Although treatments that restore vision lost from age-related macular degeneration (AMD) have flourished in the nearly two decades since the advent of anti-VEGF agents, there remains no proven intervention that can prevent onset on a widespread scale. Clinicians are left to advising patients on lifestyle modifications, including dietary changes and considerations of AREDS supplements when appropriate. Aspirin, it seems, will be no help either.

That intervention was explored in a new study published yesterday in JAMA Ophthalmology. Researchers of this investigation looked at data from a large double-masked, placebo-controlled trial called Aspirin in Reducing Events in the Elderly (ASPREE), jointly conducted in the US and Australia from 2014 to 2018 that tested for efficacy of low-dose aspirin to prolong disability-free survival of older adults. An offshoot of the main study called ASPREE-AMD looked specifically at aspirin’s influence on the course of the disease.

This substudy enrolled a total of 4,993 Australian individuals in ASPREE aged 70 or older without dementia, independence-limiting physical disability, cardiovascular disease or chronic illness limiting five-year survival and with gradable retinal images at baseline. Participants either received 100mg per day of aspirin or a placebo for three years. At trial termination, retinal follow-up data were available for 3,208 patients, with 3,171 being analyzed for AMD incidence and progression. This resulted in a median age of 73.5 years of age and median follow-up tome was 3.1 years. The aspirin group saw a cumulative AMD incidence of 19.4% (195 of 1,004) while the placebo group’s AMD rate was 19.1% (187 of 979). Cumulative progression from early/intermediate AMD to late AMD rates were also similar; the aspirin group rate was 2.3% (14 of 615) and the placebo group was 3.1% (18 of 573).

It should be noted that the ASPREE trial was terminated early and thus captured fewer cases of AMD progression. However, there was also no subgroup of participants for which the effects were different from the main results. That is, aspirin’s impact on AMD was not affected by age, use of alcohol or smoking, sex, BMI, hypertension or use of statins. As well, no evidence suggested that late AMD was more likely to occur in the group randomized to low-dose aspirin.

The study authors relay in their journal article that aspirin was proposed as an intervention for AMD because of its anti-inflammatory property, since inflammation likely plays a role in AMD pathogenesis.
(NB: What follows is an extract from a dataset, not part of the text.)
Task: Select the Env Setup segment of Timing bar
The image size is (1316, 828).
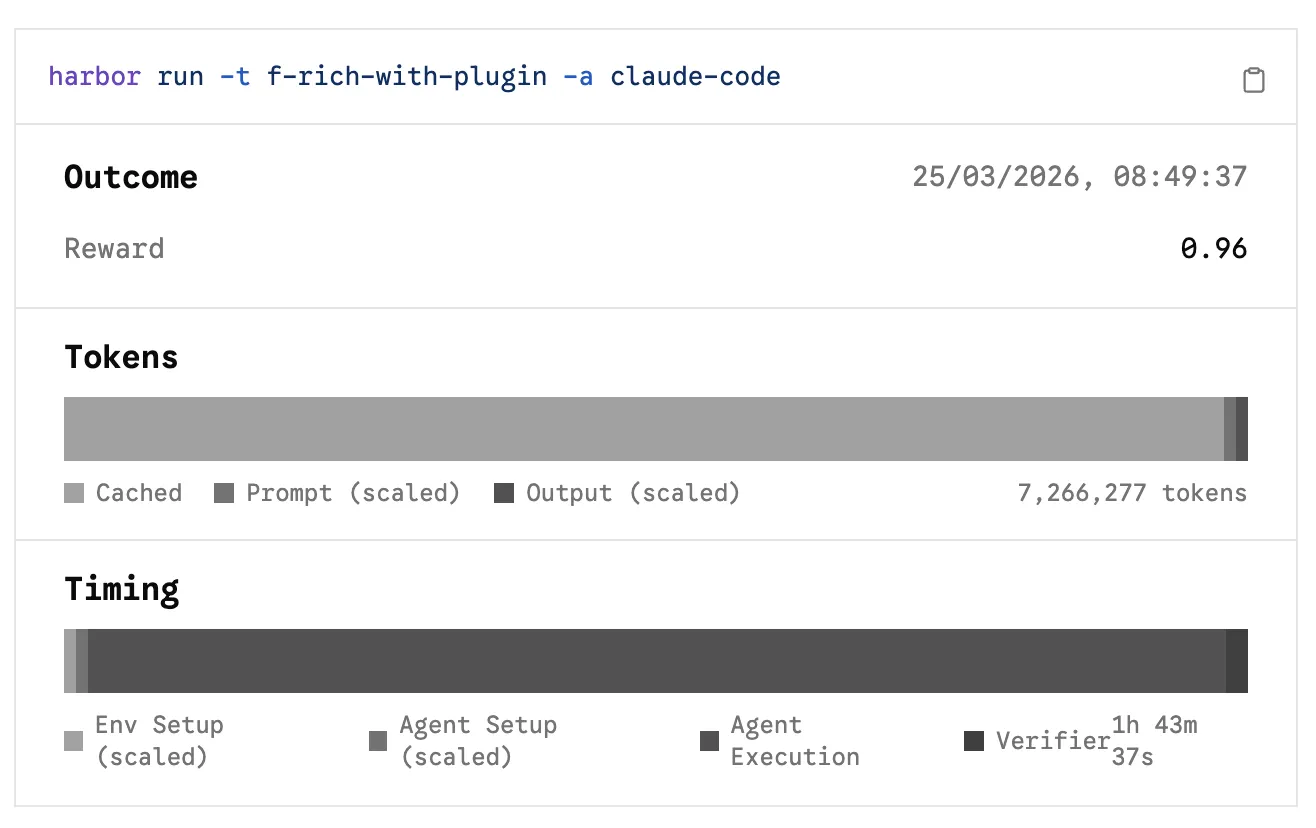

These suggestions that aspirin may be beneficial for reducing either AMD risk or progression came from the earlier randomized clinical trials of the Physicians’ Health Study with five-year treatment and the Women’s Health Study with 10-year treatment. However, neither result in these two studies were significant, despite the larger sample sizes and longer aspirin exposure. Both were limited instead by reliance on self-reported AMD status and confirmed by medical reports. Self-reporting is inaccurate, though, especially in early AMD stages. 

In the JAMA Ophthalmology article, the authors succinctly summarize that, “overall, these results do not support the suggestion that low-dose daily aspirin prevents the development or progression of AMD.”